Format Digital – Martian science cinema jazz
“Penguins on Mars” is the first CD by Guitares Cinématiques. (It’s released digitally but a physical CD is expected in May.) The music genre is called “Martian Science Cinema Jazz” for lack of a better term. This project started as a film but became a music CD, at least for the moment… So, really the CD is meant to represent what it would feel like to watch the film… the imaginary film inside the artist’s head.
This CD is collection of 11 original pieces of music. Each piece represents a different “scene” so the music is quite varied in style.
Despite the fact that this CD required a special guitar, this is NOT a “guitar” CD. The idea is that the CD fully replaces a film. Half of the tracks are instrumental and half are with voice. The CD combines classical guitar played both acoustically and electronically with voice, flugelhorn, cello, and sfx’s to create extremely detailed visual music around the themes of Mars, the migration of the Polynesians from Peru, space flight, magnetic field reversals, and solar coronal mass ejections.
Except for the flugelhorn and cello parts everything is played by means of a guitar.
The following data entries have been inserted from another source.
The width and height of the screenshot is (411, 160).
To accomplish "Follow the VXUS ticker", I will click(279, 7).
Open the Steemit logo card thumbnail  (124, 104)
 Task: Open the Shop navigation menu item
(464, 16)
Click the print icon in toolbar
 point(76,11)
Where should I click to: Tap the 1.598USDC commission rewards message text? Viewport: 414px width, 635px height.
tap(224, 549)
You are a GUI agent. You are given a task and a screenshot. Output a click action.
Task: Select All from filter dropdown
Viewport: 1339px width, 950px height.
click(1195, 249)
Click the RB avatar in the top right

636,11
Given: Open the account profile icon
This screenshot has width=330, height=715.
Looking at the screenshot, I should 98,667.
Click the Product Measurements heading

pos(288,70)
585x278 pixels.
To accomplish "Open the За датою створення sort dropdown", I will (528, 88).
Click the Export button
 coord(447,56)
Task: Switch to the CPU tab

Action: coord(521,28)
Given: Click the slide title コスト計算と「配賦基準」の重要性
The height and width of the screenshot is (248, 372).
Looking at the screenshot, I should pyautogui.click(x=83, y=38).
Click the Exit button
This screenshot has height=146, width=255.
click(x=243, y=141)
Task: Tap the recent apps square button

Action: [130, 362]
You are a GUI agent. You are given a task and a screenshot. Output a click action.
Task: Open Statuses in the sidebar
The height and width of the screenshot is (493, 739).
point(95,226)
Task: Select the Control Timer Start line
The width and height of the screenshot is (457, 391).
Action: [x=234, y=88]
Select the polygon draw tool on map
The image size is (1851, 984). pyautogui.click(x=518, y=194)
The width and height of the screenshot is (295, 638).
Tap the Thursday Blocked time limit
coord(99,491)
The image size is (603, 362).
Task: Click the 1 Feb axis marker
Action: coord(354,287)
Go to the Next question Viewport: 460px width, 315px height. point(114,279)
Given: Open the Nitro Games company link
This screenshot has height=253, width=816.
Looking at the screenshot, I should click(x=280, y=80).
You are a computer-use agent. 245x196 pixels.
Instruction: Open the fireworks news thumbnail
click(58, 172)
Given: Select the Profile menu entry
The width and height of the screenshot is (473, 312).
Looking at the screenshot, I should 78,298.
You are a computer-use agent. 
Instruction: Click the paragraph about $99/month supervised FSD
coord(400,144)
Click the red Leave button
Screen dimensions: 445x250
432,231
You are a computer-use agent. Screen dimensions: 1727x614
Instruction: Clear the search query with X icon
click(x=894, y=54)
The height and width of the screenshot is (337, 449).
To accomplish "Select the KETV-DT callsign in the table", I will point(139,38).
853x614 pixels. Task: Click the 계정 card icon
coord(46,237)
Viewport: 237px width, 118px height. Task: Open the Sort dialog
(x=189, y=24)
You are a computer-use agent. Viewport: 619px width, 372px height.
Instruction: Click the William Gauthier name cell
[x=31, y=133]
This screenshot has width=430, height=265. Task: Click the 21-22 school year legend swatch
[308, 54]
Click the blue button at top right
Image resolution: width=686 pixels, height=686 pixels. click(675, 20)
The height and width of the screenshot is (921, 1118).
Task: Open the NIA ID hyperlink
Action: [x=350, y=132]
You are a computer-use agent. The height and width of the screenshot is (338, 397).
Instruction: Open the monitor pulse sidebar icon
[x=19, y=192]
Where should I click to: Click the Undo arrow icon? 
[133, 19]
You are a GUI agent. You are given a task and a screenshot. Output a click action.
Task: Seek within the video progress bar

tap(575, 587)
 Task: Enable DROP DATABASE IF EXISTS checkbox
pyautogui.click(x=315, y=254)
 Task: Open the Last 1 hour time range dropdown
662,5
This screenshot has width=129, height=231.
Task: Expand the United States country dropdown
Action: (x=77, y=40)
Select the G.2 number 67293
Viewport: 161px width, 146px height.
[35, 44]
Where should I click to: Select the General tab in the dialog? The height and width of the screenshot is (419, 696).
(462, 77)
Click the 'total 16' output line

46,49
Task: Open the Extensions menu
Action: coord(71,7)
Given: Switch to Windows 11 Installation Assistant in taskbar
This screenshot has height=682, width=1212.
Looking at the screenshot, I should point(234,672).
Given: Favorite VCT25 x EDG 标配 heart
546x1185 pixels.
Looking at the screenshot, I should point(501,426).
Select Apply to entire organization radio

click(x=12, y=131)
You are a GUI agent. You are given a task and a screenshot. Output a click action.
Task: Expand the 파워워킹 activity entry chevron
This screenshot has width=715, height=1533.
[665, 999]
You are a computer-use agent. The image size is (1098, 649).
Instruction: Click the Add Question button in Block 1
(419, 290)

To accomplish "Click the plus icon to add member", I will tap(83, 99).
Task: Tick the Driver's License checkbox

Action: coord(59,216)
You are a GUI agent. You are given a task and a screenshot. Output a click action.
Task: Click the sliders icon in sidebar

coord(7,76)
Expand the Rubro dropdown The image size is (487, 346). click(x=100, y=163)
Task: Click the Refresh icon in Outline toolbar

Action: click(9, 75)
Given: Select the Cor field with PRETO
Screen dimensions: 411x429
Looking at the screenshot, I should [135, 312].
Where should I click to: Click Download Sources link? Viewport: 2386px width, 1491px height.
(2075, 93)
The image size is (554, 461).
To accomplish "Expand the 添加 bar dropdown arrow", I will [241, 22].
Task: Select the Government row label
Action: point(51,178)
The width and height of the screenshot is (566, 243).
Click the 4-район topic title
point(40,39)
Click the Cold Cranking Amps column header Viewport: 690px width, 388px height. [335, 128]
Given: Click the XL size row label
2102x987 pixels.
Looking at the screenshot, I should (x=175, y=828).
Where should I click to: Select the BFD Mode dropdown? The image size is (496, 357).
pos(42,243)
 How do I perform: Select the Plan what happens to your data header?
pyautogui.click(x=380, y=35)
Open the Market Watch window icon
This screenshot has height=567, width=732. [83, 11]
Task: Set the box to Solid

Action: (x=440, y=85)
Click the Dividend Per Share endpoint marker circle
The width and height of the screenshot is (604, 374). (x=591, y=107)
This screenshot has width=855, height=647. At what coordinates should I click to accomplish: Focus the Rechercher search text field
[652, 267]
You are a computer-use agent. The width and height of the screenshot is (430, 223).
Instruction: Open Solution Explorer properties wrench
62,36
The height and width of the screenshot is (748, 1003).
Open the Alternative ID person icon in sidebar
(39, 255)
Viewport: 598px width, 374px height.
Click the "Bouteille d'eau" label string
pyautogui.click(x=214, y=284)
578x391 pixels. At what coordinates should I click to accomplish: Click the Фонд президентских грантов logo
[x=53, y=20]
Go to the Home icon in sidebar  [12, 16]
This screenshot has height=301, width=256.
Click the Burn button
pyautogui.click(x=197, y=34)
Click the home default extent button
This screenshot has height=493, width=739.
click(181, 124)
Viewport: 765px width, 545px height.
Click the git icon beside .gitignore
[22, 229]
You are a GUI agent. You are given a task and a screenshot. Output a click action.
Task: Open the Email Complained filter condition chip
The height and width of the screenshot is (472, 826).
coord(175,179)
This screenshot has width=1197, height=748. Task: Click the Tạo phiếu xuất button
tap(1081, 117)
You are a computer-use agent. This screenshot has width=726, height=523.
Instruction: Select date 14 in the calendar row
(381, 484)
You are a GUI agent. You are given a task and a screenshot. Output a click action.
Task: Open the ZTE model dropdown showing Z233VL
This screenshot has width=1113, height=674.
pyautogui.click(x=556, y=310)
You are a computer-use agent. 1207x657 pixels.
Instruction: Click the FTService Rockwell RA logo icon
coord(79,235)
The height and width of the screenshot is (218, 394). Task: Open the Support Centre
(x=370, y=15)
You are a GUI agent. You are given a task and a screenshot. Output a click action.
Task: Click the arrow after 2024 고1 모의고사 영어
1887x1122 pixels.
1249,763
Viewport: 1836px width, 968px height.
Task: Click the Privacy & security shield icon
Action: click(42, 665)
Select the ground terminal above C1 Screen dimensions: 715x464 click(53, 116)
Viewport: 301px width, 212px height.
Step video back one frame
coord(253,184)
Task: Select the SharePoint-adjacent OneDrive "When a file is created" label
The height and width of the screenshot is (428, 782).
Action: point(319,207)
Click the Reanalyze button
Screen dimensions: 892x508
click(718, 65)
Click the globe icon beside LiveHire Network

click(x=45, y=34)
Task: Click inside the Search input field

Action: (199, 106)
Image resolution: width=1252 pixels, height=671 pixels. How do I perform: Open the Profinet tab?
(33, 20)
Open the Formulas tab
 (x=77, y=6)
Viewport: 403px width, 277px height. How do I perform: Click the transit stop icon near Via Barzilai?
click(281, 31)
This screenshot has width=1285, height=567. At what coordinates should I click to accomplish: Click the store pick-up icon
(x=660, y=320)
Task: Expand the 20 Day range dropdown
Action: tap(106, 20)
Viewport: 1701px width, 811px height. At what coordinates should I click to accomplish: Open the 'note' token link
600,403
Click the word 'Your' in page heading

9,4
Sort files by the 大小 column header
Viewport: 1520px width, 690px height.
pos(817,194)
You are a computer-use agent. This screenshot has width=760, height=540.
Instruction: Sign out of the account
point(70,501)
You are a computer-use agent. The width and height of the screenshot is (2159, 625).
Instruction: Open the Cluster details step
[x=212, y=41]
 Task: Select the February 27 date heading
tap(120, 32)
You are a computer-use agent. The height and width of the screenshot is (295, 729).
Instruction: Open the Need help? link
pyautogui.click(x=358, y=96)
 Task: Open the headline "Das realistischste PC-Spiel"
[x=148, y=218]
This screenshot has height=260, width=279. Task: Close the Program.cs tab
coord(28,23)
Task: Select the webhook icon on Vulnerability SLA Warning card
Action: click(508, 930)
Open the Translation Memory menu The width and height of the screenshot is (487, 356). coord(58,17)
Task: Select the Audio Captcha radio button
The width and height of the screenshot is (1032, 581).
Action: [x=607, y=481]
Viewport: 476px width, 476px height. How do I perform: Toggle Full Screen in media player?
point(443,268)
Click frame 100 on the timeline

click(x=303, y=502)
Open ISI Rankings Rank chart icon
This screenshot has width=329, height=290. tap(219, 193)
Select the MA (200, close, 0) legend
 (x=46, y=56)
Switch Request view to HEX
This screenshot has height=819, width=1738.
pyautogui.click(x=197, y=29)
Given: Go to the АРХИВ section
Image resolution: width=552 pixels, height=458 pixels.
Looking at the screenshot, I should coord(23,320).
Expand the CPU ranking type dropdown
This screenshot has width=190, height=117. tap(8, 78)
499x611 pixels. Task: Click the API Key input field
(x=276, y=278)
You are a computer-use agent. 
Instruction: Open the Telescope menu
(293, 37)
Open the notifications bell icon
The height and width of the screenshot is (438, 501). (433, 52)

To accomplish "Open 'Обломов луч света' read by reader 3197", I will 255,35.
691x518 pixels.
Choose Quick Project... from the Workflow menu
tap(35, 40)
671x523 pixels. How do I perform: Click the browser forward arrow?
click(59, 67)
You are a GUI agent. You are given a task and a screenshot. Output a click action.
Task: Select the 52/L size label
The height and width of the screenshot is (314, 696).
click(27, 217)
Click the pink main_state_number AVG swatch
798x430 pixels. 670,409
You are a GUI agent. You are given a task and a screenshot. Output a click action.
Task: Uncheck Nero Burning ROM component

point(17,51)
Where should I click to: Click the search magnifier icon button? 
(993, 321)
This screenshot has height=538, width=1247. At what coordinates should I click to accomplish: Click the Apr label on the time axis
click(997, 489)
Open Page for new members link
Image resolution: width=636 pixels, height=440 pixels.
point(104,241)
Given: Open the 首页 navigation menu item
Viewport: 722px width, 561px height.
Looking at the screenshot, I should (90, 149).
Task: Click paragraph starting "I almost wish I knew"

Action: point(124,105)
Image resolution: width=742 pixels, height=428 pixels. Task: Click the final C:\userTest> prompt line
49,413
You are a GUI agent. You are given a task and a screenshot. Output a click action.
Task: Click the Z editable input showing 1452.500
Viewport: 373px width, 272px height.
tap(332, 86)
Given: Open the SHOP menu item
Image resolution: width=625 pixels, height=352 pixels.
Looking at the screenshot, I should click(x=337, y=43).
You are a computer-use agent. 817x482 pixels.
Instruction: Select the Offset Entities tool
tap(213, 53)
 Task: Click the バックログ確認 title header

All of the percusssion instruments (cymbals, high hat, kettledrums, tambourine, and xylophone) and some of the horns (trombone, french horn, and tuba) are played using the classical guitar to trigger software synthesizers via MIDI.
The tempos are sometimes 11/8, 7/8, 10/8, 5/8 or a combination of different tempos playing at the same time.
Some might might say the music is like “Pink Floyd meets Ralph Towner” but that’s just a very rough description because the music doesn’t really sound like anything else.
Available on I-Tunes, Amazon.com, E-music, Napster,
Guitares Cinematiques is a solo band of the artist, Nicolas. Nicolas studied guitar with Ralph Towner (of the world music group, Oregon), jazz guitarist Steve Cardenas, and classical guitarist David Russell. The guitar is a cutaway classical guitar with MIDI designed by Dr. Michael Kasha and built by Richard Schneider, Jay Hargreaves, and George Majkowski (reviewed in Acoustic Guitar Magazine Jan 2004 article “Great Acoustics”) Photos of the guitar at: www.jthbass.com/guitars.html. In addition to the CD Penguins On Mars, Guitares Cinematiques also released is a very unusual single “Heavenly Forces Are (Not Necessarily) So Divine” which is a jazz “lecture” on Multiple Sclerosis and Solar Storms.